## [WHAT IS BEING ASKED]
Repeat only the lines from the one containing "This screenshot has width=1163, height=622." to the final line below, exactly as they read, and leave every picture out.

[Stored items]

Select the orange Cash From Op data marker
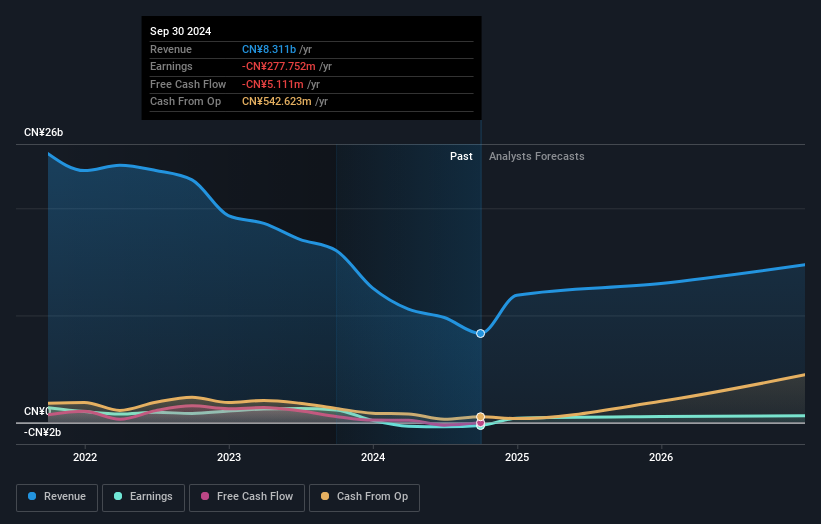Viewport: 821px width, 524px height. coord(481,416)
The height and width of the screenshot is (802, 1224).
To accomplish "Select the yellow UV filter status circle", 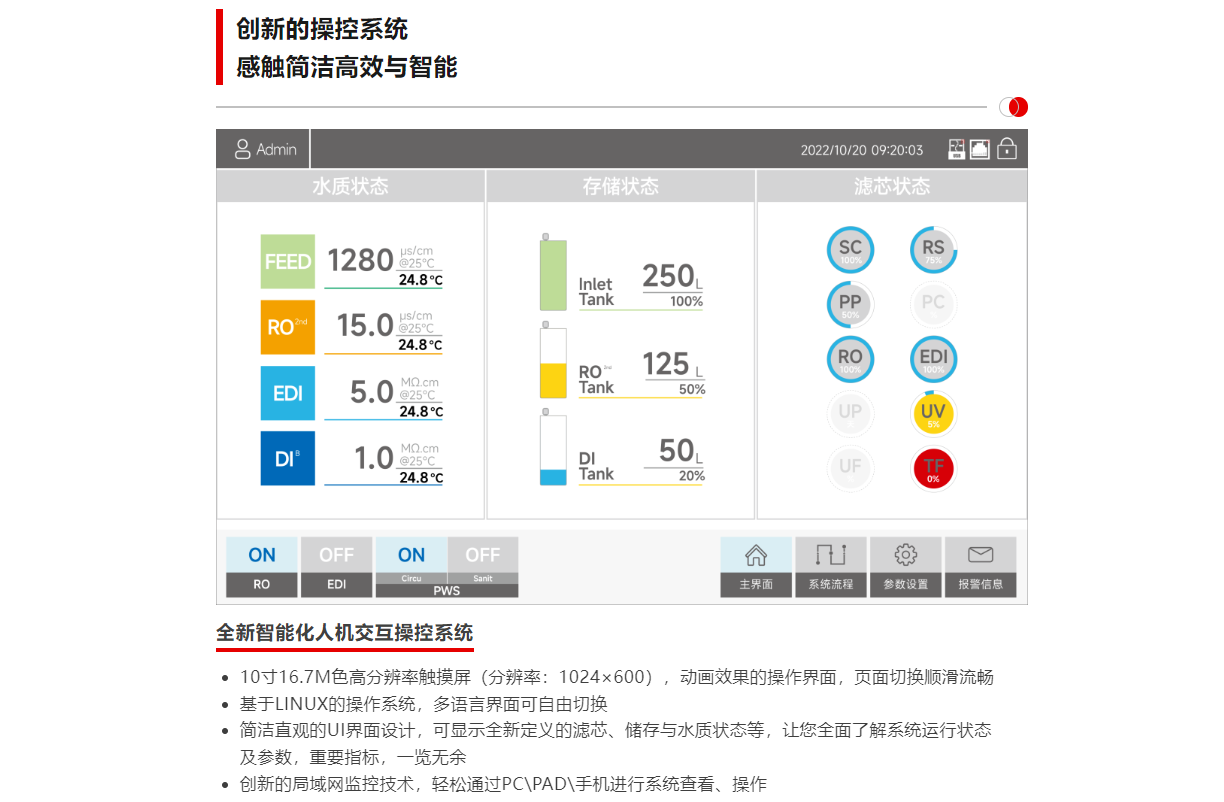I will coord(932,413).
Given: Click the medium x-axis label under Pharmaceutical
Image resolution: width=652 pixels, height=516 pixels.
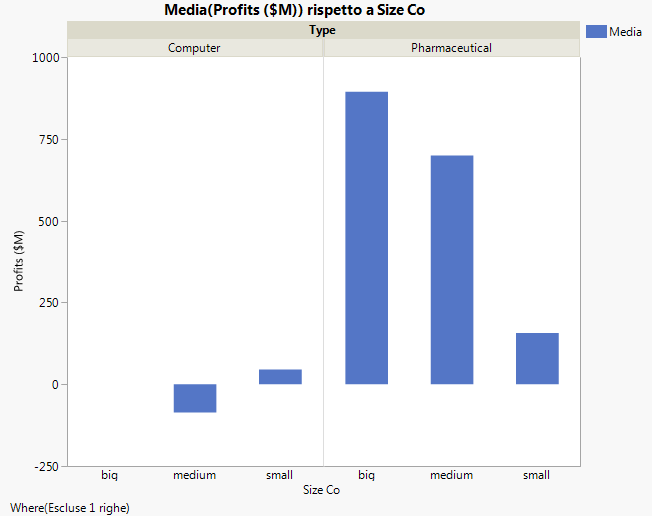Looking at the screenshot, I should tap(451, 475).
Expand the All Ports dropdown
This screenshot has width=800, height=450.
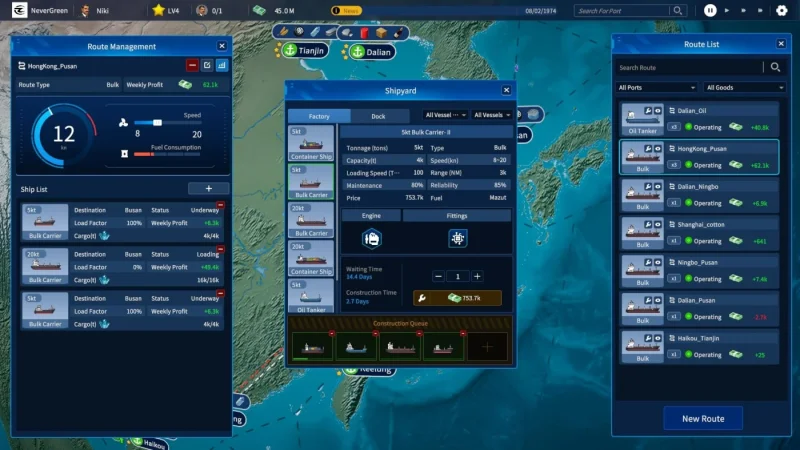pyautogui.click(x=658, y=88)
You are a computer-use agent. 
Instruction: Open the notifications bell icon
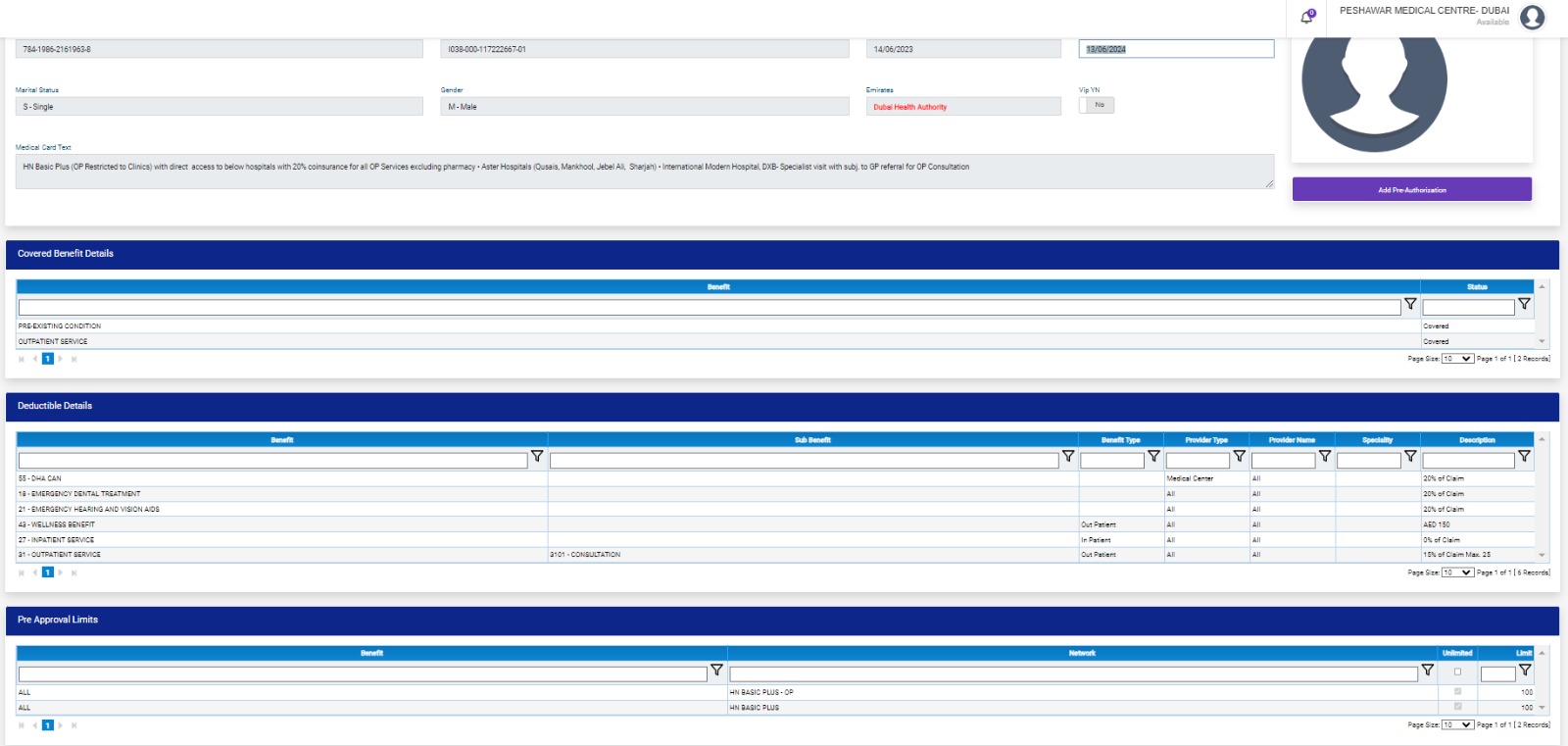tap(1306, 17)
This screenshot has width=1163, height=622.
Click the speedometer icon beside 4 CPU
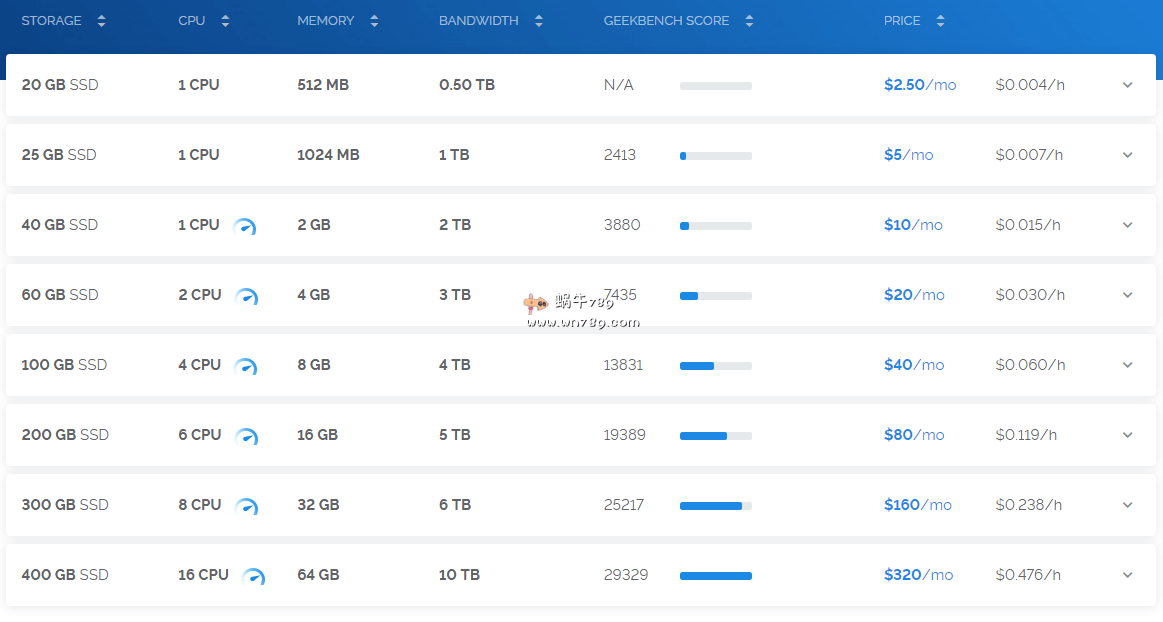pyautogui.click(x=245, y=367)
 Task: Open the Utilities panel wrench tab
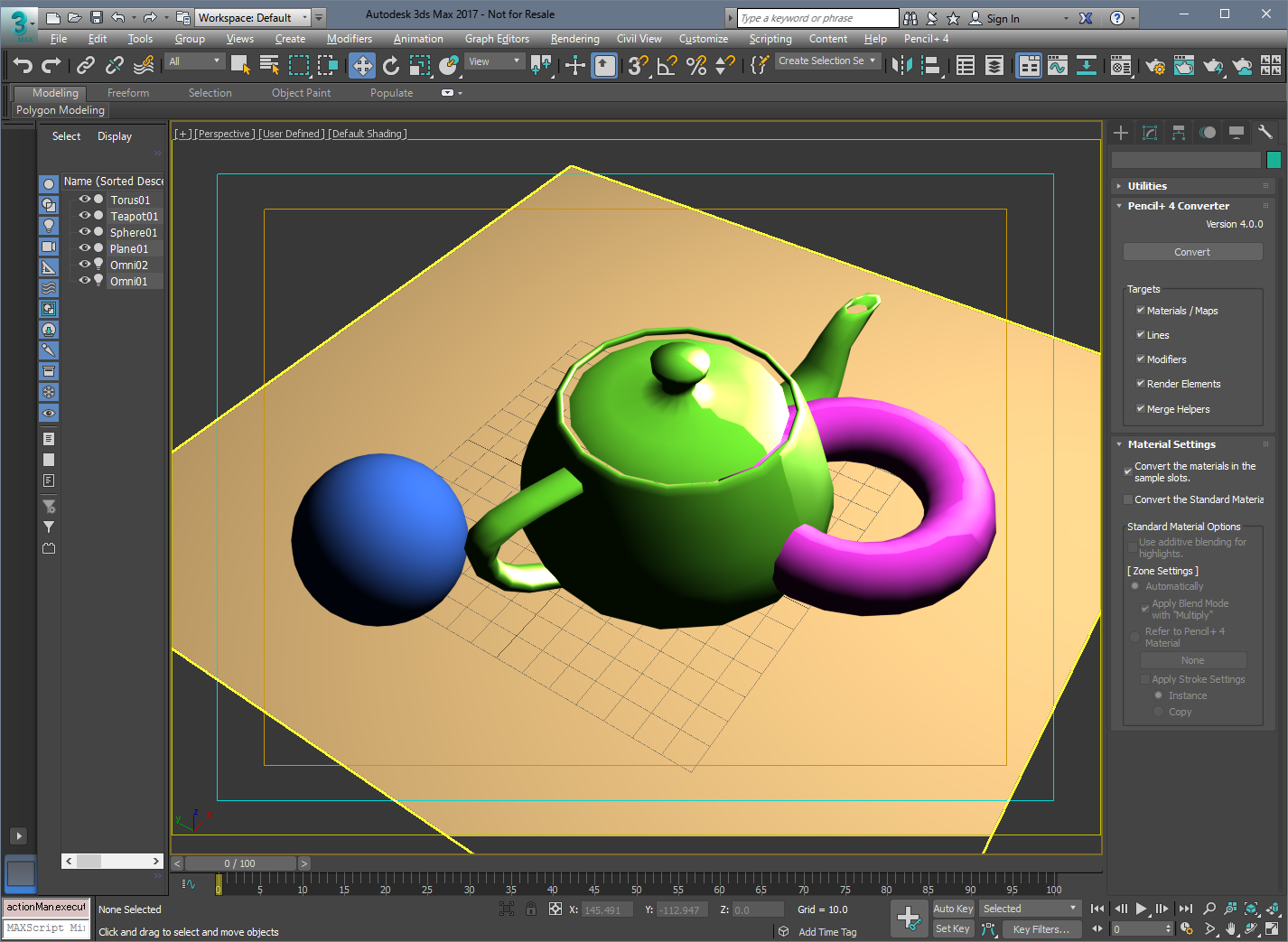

## [RESULT]
This screenshot has width=1163, height=622.
Click the speedometer icon beside 4 CPU
pyautogui.click(x=245, y=367)
 Task: Open the Utilities panel wrench tab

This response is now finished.